"It is Spring. The leaves are on the trees. I am playing with my friends when white men in uniforms ride up to our home. My mother calls me. I can tell by her voice that something is wrong. [...] My mother tells me to gather my things, but the men don't allow us time to get anything. They enter our home and begin knocking over pottery and looking into everything. My mother and I are taken by several men to where their horses are and [we] are held there at gun point. The men who rode off return with my father, Elijah. They have taken his rifle and he is walking toward us.
[...] I am filled with fear, too. What is going on? I was just playing, but now my family and my friends families are gathered together and [are] told to walk at the point of a bayonet.
[...] The soldiers look weary, as though they'd rather be anywhere else but here.
They lead us to a stockade. They herd us into this pen like we are cattle. No one was given time to gather any possessions. The nights are still cold in the mountains and we do not have enough blankets to go around. [...]" ("The memories of...") [End quote]
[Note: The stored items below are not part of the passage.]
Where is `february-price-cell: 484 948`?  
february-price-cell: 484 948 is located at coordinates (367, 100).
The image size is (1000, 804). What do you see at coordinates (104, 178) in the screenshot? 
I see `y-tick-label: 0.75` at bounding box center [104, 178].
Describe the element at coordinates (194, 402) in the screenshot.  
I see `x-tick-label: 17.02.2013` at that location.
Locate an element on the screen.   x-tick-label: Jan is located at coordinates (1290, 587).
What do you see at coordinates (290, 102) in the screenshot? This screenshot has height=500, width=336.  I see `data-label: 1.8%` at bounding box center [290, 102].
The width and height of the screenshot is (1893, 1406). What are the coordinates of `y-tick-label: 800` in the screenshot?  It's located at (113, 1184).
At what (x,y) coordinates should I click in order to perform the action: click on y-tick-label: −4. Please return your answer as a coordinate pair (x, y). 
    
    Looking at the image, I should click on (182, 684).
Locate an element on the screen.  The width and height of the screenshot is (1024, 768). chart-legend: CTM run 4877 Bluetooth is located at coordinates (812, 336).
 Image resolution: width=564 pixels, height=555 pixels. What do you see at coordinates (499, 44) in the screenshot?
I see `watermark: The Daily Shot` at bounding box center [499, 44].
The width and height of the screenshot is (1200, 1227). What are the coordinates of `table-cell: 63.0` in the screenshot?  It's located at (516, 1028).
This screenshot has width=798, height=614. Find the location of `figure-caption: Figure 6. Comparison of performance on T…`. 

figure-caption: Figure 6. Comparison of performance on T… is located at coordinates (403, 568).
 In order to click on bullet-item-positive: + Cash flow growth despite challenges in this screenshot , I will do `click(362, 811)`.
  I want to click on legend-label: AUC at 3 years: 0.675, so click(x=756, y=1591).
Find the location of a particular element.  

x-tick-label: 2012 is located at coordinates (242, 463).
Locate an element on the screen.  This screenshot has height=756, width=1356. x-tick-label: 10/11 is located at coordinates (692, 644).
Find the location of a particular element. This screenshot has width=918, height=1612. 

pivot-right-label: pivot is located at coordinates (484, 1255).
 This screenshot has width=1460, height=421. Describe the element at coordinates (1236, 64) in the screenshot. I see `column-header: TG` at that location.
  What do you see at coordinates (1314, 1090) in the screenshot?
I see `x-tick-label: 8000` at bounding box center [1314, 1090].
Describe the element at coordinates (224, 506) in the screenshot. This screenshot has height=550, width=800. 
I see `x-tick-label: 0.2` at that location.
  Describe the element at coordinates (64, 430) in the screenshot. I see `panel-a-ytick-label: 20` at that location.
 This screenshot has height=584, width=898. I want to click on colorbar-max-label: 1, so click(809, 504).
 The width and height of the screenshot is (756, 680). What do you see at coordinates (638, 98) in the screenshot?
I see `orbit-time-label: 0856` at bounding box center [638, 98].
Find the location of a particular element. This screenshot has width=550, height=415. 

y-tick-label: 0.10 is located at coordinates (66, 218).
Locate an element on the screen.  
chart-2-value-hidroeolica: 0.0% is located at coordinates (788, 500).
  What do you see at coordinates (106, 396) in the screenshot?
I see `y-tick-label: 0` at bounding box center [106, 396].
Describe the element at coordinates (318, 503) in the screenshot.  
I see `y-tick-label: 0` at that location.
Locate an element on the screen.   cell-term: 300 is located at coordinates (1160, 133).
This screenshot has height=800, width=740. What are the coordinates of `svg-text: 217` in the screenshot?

Samuel Cloud, a 9-year-old Cherokee boy, told his experience on the Trail of Tears to his children sometime during the 19th century. A descendant of Samuel Cloud related Cloud's account from a first-person view in the above paragraphs. The 9-year-old Cherokee boy saw his mother die while on the Trail of Tears as they were being escorted to land in Oklahoma. Samuel's father died while his family and other Cherokee families were cooped up in a stockade, living in deplorable conditions, which included mud and cold temperatures.